- **ABOUT THIS EXERCISE**:
From the data below, copy exactly the lines that lie between the one holding "The image size is (1024, 383)." and the one holding "Click the Club", including both, and nothing more.

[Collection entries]
━━━━━━━━

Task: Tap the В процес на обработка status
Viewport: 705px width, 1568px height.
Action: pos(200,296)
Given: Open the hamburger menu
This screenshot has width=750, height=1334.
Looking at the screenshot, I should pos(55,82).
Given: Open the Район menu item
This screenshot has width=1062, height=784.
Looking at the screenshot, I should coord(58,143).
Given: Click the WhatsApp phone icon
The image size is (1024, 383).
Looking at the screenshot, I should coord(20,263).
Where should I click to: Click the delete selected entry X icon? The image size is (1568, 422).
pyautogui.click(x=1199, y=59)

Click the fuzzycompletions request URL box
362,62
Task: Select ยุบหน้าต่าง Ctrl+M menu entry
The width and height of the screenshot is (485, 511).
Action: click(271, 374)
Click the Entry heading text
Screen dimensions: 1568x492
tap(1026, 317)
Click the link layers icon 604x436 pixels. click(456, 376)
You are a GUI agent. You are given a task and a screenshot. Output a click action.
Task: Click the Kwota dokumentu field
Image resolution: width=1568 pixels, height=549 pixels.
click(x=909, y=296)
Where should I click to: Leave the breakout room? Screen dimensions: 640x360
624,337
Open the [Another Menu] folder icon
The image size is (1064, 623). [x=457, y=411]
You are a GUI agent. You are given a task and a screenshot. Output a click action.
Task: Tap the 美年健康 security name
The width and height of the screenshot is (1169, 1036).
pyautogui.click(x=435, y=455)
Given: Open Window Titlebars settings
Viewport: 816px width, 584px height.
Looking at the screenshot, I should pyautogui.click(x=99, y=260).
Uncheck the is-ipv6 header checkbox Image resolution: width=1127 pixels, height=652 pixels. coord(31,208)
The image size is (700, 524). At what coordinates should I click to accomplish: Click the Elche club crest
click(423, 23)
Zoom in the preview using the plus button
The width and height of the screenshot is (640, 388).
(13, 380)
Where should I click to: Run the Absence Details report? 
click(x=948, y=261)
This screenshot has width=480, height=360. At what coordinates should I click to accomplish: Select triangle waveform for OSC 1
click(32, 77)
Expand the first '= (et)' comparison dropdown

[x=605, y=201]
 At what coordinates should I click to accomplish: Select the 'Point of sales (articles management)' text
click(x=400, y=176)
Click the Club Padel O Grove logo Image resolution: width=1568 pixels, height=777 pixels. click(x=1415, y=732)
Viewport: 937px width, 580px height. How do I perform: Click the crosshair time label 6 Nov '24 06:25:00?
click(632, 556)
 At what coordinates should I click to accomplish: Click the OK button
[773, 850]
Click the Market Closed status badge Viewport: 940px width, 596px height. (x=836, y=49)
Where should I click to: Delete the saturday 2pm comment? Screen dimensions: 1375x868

━━━━━━━━

- **ANSWER SECTION**:
The image size is (1024, 383).
Looking at the screenshot, I should coord(20,263).
Where should I click to: Click the delete selected entry X icon? The image size is (1568, 422).
pyautogui.click(x=1199, y=59)

Click the fuzzycompletions request URL box
362,62
Task: Select ยุบหน้าต่าง Ctrl+M menu entry
The width and height of the screenshot is (485, 511).
Action: click(271, 374)
Click the Entry heading text
Screen dimensions: 1568x492
tap(1026, 317)
Click the link layers icon 604x436 pixels. click(456, 376)
You are a GUI agent. You are given a task and a screenshot. Output a click action.
Task: Click the Kwota dokumentu field
Image resolution: width=1568 pixels, height=549 pixels.
click(x=909, y=296)
Where should I click to: Leave the breakout room? Screen dimensions: 640x360
624,337
Open the [Another Menu] folder icon
The image size is (1064, 623). [x=457, y=411]
You are a GUI agent. You are given a task and a screenshot. Output a click action.
Task: Tap the 美年健康 security name
The width and height of the screenshot is (1169, 1036).
pyautogui.click(x=435, y=455)
Given: Open Window Titlebars settings
Viewport: 816px width, 584px height.
Looking at the screenshot, I should pyautogui.click(x=99, y=260).
Uncheck the is-ipv6 header checkbox Image resolution: width=1127 pixels, height=652 pixels. coord(31,208)
The image size is (700, 524). At what coordinates should I click to accomplish: Click the Elche club crest
click(423, 23)
Zoom in the preview using the plus button
The width and height of the screenshot is (640, 388).
(13, 380)
Where should I click to: Run the Absence Details report? 
click(x=948, y=261)
This screenshot has width=480, height=360. At what coordinates should I click to accomplish: Select triangle waveform for OSC 1
click(32, 77)
Expand the first '= (et)' comparison dropdown

[x=605, y=201]
 At what coordinates should I click to accomplish: Select the 'Point of sales (articles management)' text
click(x=400, y=176)
Click the Club Padel O Grove logo Image resolution: width=1568 pixels, height=777 pixels. click(x=1415, y=732)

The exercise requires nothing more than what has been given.